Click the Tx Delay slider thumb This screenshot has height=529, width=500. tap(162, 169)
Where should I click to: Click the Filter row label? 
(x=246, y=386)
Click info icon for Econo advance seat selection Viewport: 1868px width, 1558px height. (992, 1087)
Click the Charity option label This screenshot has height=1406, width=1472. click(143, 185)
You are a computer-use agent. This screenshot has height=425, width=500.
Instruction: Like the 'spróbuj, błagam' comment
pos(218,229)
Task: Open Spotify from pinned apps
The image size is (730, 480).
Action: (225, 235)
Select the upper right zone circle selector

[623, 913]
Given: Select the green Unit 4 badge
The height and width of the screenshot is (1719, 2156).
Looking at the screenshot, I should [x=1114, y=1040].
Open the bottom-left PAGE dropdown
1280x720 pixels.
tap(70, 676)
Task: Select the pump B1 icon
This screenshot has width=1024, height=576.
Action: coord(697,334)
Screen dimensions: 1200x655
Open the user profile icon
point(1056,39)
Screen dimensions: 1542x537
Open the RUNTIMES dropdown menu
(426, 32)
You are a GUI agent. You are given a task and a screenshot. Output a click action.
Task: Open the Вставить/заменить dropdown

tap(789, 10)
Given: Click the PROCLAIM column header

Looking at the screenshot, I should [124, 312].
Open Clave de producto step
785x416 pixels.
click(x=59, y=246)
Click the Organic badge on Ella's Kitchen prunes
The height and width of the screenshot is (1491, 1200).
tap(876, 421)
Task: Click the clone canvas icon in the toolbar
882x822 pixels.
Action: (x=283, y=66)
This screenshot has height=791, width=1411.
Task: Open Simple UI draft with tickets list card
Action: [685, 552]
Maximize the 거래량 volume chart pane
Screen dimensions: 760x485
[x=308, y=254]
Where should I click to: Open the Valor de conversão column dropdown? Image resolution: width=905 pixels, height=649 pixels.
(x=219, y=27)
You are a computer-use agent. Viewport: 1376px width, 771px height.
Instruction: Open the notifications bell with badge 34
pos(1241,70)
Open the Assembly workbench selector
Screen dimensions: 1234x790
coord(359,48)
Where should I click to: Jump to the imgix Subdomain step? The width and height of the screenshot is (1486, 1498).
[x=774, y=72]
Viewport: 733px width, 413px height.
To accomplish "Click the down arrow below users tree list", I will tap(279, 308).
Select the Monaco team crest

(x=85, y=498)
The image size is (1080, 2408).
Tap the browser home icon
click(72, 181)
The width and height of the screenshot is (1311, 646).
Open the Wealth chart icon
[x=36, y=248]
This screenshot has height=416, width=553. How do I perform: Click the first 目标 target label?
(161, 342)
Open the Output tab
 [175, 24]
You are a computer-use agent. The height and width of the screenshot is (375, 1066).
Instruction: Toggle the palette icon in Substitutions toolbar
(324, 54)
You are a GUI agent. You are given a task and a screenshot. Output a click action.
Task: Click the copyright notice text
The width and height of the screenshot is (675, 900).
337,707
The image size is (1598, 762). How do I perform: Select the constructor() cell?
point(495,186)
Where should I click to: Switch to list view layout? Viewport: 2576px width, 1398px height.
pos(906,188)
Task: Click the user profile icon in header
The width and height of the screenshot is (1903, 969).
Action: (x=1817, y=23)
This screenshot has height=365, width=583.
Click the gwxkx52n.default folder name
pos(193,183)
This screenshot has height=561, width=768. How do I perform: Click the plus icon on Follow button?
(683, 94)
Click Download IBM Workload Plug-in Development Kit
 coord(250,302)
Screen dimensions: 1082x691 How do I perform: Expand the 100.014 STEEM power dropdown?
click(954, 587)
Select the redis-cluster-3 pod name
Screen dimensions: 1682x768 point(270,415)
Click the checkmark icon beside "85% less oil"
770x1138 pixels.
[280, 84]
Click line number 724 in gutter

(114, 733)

● ● ● ● ● ● ●

Using the records above, report each line that contains the word "agent" by copying it.

You are a computer-use agent. This screenshot has height=425, width=500.
You are a GUI agent. You are given a task and a screenshot. Output a click action.
You are a computer-use agent. Viewport: 1376px width, 771px height.
You are a computer-use agent. The height and width of the screenshot is (375, 1066).
You are a GUI agent. You are given a task and a screenshot. Output a click action.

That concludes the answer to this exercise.